::: ページ抜粋
オスカー・ピストリウスの3連覇がかかっていたパラリンピック200m決勝で,予想外のことが起きた。ダントツのトップを走っていたピストリウスがゴール寸前で追い抜かれ,まさかの2着になってしまったのだ。さすがのピストリウスも心を乱したのか,記者会見で「あいつの義足は長すぎる」と毒づいてしまった。さあ,こうなるとメディアは黙ってはいない。新聞・テレビはもちろん,ツイッターでも言いたい放題。
しかし,パラリンピックの背後に秘められているもっとも根源的な問題が,これを契機にして一気に噴出した,と言っても過言ではなさそうだ。
よくよく考えると,この問題は,なにもパラリンピックに限らない。近代スポーツの進展の裏側には,つねについてまわっていたアスリートと用具・施設の問題なのだ。つまり,一般の生活を営んでいるわたしたちにも通じる普遍の問題なのだ。つまり,人間にとって「道具とはなにか」という根源的な問いが,その背後にあるとわたしは考える。
早速,映像を確認してみると,なるほど,ピストリウスを追い抜いたアラン・オリベイラ(20歳・ブラジル)のブレードは長い。ピストリウスとオリベイラが並んで写っている写真をみても,そのことは歴然としている。
::::::
::: 使用データ
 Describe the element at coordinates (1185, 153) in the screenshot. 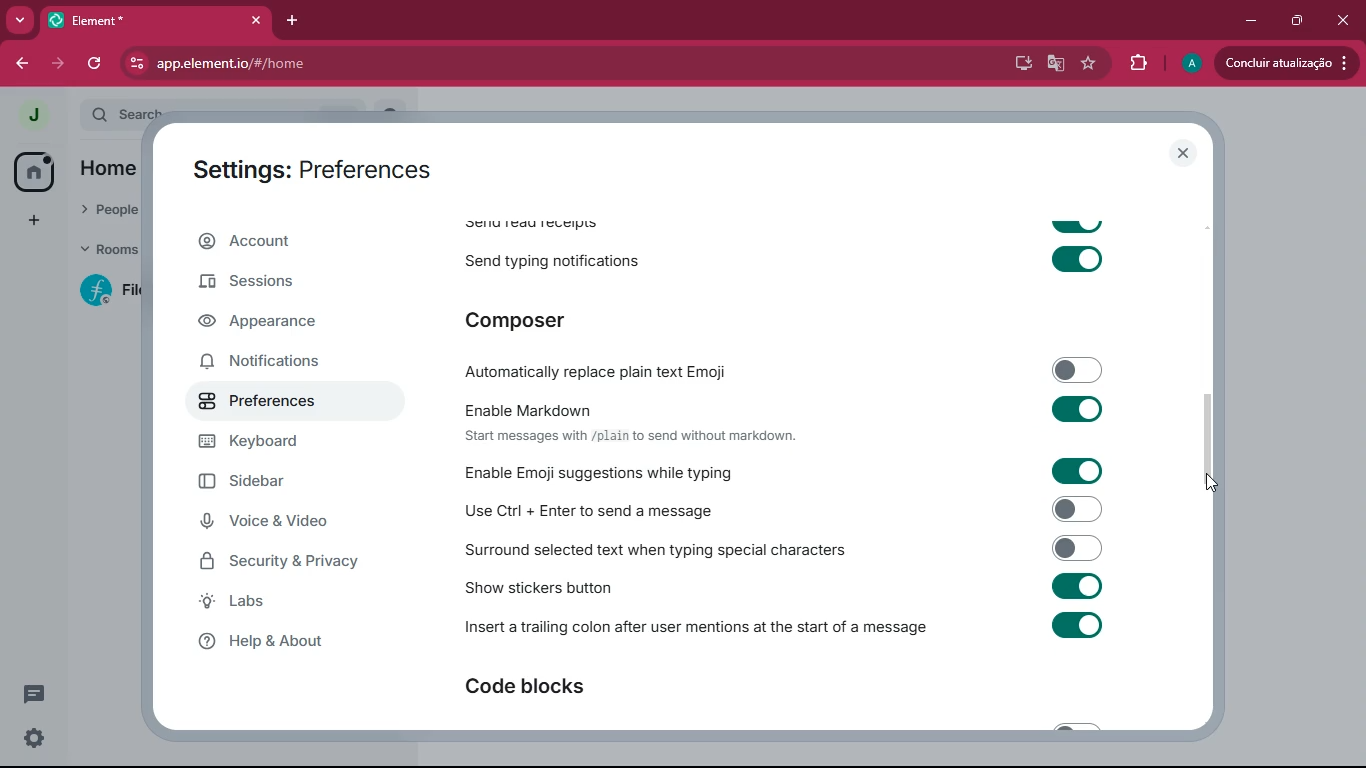

I see `close` at that location.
::::::
**演習のねらい**
ピストリウスの義足をめぐる文章の続きを、最後の文の次から書きなさい。

**結果は以下**
しかし,IPC(国際パラリンピック委員会)によれば,義足の長さは選手のからだを計測して,身長に合わせて規定しているという。今回も,すべての選手の義足を試合前に確認し,全員が規定の範囲内である,と判断しているとのこと。その結果がこれだ。つまり,かなりの誤差を認めている,ということだ。
かつて,棒高跳びの競技が竹とスチールとが同時に用いられていた時代があった。日本の選手が活躍できたのは「竹」を用いていたからだ,という説もある。それから時代がくだると,スチールの性能がよくなり,竹では勝負できなくなる。さらに,グラスファイパーという素材が用いられるようになって,こんにちにいたる。つまり,近代スポーツはテクノサイエンスの進展とともに大きく変化してきている。
この問題が,プレード・ランナーの場で起きただけの話。こういう不公平が明らかになった段階で,みんなが納得できるルール改正を繰り返してきた。だから,IPCも,ピストリウスの意見を聞く場を後日設ける,と言っている。
ヒトが人間になるときの契機になったものの一つが「道具」だった。そのときから,よりすぐれた「道具」をわがものとするための競争がはじまる。これが人間の歴史を動かしてきた。バタイユに言わせれば「有用性」の追求である。しかし,その「有用性」には「限界」がある,とも断言している。この問題をバタイユは「一般経済学」と「普遍経済学」に分けて,詳細な議論を展開している。ここに,こんにち,わたしたちが直面している諸矛盾のすべてが凝縮している,とわたしは考えている。
残念ながら,原発はその典型的な事例になってしまった。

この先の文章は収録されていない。